[FFmpeg-devel] Evolution of lavfi's design and API

Nicolas George george at nsup.org
Fri Oct 24 16:22:23 CEST 2014

Le duodi 2 brumaire, an CCXXIII, Clement Boesch a écrit :
> More still standing problems while we are at it:
>    1.7. Metadata
>      Metadata are not available at "graph" level, or at least filter
>      level, only at frame level. We also need to define how they can be
>      injected and fetched from the users (think "rotate" metadata).

That is an interesting issue. At graph level, that is easy, but that would
be mostly useless (the rotate filter changes the rotate metadata).

At filter level, that is harder because it requires all filters to forward
the metadata at init time, so extra code in a lot of filters.
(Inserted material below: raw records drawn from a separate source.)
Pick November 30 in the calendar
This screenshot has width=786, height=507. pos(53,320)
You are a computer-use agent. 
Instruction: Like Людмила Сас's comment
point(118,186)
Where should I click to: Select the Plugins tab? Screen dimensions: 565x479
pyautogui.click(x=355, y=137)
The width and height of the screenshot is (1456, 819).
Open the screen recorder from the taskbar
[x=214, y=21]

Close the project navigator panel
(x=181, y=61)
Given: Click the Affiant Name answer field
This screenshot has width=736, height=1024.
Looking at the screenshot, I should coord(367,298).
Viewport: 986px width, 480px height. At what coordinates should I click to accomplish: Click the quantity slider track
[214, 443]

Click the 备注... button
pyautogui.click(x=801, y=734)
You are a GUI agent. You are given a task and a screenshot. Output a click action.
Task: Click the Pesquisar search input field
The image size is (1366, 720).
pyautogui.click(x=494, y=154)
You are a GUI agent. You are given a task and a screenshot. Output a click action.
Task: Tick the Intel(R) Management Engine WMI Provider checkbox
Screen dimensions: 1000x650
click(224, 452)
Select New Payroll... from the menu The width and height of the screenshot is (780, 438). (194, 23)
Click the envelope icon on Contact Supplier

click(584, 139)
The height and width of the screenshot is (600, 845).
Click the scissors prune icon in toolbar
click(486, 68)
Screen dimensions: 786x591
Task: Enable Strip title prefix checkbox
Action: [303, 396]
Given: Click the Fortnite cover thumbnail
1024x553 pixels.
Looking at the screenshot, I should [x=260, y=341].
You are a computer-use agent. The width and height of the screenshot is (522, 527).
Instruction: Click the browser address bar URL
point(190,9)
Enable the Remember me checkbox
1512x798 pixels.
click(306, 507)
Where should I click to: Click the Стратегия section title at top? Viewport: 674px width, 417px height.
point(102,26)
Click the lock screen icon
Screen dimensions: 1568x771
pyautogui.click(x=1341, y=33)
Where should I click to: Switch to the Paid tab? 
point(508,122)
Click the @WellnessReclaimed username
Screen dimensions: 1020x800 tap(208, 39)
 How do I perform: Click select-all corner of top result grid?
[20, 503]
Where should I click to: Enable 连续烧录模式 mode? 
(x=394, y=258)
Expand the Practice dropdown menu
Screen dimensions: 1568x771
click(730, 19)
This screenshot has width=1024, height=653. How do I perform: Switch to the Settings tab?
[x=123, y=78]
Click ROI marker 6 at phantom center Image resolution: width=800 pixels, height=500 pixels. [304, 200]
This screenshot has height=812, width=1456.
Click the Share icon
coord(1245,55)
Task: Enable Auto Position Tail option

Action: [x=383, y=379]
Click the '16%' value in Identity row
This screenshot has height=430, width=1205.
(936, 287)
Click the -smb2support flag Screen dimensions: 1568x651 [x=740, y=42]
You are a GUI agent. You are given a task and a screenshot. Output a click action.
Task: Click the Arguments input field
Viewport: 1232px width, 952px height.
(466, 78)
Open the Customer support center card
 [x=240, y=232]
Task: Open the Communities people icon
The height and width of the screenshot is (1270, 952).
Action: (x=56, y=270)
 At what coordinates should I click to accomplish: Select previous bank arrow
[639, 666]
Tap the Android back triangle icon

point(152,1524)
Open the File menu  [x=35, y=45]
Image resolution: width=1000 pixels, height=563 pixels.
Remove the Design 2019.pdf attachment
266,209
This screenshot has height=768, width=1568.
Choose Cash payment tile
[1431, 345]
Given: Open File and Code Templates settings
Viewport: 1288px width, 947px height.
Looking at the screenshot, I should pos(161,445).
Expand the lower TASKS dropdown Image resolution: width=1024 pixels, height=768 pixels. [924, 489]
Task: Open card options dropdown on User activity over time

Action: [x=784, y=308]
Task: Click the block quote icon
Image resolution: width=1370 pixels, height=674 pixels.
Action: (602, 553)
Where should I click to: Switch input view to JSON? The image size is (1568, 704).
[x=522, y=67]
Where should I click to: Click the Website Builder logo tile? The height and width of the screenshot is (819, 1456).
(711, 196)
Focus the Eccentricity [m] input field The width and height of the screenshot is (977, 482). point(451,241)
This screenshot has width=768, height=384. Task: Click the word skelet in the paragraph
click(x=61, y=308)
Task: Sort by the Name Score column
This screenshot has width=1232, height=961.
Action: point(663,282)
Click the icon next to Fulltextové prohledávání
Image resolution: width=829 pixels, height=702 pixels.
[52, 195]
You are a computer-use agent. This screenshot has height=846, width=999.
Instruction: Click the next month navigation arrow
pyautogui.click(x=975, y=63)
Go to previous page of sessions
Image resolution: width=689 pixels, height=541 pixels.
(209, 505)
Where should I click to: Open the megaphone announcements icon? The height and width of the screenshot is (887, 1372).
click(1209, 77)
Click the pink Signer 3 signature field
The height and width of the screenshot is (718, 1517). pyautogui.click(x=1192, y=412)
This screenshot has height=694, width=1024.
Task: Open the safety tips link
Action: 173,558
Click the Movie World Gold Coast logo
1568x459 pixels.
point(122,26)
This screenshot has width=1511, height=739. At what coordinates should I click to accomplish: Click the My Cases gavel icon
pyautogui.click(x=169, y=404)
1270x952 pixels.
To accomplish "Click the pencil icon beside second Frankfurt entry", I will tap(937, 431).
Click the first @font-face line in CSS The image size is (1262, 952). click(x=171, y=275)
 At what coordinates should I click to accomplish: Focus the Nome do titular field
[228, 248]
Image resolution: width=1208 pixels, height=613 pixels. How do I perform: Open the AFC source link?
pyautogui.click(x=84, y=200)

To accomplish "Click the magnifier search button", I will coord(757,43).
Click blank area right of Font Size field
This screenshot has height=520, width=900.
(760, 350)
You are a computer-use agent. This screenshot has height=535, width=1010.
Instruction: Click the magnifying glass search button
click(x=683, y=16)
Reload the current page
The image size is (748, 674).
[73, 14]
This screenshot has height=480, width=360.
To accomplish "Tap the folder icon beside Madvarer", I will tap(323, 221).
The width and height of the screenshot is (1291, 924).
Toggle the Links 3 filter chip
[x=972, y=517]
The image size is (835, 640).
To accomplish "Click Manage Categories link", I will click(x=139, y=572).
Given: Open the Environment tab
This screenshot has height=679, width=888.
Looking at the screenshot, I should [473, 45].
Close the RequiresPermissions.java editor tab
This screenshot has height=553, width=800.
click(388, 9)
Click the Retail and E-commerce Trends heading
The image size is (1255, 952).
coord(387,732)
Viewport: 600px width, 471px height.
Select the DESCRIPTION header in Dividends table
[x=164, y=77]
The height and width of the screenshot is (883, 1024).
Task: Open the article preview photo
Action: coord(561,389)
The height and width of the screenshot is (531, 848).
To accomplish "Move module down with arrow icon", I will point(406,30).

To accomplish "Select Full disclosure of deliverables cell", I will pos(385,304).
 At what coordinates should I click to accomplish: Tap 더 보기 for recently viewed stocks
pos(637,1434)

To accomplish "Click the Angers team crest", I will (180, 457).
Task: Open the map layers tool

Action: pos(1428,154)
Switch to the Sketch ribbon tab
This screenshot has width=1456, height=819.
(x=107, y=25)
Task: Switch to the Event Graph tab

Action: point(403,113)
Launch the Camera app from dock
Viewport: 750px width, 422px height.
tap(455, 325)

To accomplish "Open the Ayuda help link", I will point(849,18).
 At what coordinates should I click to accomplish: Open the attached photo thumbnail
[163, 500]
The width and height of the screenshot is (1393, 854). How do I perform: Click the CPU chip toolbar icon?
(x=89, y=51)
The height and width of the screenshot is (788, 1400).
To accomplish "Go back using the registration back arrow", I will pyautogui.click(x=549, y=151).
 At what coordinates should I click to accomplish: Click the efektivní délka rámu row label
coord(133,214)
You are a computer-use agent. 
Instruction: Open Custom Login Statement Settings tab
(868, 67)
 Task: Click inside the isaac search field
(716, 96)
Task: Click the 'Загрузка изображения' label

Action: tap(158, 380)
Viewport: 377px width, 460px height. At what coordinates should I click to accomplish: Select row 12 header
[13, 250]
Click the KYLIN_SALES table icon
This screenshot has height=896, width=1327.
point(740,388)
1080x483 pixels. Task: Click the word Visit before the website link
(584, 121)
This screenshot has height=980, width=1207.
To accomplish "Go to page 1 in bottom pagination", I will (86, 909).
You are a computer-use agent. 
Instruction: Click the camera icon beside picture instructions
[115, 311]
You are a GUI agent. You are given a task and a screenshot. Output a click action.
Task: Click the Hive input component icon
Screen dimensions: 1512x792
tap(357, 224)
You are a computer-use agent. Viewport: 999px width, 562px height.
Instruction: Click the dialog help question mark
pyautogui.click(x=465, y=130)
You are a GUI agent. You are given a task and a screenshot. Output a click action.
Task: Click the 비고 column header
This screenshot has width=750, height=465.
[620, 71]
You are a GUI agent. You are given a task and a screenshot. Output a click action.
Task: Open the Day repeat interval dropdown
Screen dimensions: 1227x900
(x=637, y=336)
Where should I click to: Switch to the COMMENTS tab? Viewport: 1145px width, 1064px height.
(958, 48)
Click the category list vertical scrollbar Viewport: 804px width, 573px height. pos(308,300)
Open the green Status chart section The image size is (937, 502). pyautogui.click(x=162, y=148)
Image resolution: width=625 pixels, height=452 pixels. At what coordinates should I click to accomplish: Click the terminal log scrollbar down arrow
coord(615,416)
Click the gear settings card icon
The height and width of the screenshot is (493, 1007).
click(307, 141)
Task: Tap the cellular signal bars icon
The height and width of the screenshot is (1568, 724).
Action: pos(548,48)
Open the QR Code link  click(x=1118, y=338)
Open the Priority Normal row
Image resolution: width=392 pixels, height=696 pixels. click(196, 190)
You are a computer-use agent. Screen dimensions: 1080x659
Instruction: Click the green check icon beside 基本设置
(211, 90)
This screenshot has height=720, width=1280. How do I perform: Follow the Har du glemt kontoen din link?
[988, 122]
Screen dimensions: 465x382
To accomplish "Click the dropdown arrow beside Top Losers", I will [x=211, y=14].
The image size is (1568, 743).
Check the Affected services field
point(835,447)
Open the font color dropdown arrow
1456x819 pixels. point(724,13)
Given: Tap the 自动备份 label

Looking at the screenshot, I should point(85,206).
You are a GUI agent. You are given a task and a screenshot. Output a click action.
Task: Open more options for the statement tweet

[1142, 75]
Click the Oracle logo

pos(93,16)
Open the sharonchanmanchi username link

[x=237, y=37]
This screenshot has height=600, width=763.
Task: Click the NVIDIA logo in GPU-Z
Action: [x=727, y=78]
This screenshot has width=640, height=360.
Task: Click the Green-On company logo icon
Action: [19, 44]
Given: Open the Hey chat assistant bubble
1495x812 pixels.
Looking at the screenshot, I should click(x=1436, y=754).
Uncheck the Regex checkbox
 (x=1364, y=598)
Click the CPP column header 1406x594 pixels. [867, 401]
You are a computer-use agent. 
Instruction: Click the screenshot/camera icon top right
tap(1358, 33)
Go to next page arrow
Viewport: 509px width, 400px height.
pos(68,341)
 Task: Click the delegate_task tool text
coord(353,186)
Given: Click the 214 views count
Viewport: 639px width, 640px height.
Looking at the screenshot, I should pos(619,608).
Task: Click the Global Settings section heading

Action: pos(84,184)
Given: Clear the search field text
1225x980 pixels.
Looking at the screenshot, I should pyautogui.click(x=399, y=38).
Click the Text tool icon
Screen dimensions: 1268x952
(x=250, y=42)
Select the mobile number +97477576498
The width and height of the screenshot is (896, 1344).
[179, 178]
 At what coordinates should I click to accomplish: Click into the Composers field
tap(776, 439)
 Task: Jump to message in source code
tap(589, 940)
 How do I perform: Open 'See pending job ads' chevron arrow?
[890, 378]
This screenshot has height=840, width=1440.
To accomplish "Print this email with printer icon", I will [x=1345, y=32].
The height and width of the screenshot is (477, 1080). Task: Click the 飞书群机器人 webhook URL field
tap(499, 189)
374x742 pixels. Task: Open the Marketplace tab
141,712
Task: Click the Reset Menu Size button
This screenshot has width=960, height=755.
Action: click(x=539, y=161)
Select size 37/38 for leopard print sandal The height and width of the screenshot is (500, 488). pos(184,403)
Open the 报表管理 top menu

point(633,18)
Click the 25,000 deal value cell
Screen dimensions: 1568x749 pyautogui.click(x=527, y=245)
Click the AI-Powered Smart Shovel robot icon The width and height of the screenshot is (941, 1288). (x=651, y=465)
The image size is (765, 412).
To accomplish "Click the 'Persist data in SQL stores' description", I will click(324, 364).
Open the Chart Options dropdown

Furthermore,
since our graphs are not constructed in order, and can even theoretically
contain cycles, it requires another walk-over to ensure stabilization. The
whole query_formats() / config_props() is already too complex IMHO.

Actually, I believe I can propose a simple solution: inject the stream
metadata as frame metadata on dummy frames. Filters that need them are
changed to examine the dummy frames, filters that do not need them just
ignore them and let the framework forward it.

(Of course, the whole metadata system can never work perfectly: the scale
filter does not update any "dpi" metadata; the crop filter would need to
update the "aperture" metadata for photos, and if the crop is not centered I
am not even sure this makes sense, etc. If someone adds "xmin", "xmax",
"xscl" (no, not this one, bad work habit), "ymin", "ymax" to the frames
produced by vsrc_mandelbrot, or the geographic equivalent to satellite
images, how is the rotate filter supposed to handle that? The best answer
would probably be "we do not care much".)

>    1.8. Seeking
>      Way more troublesome: being able to request an exact frame in the past.
>      This currently limits a lot the scope of the filters.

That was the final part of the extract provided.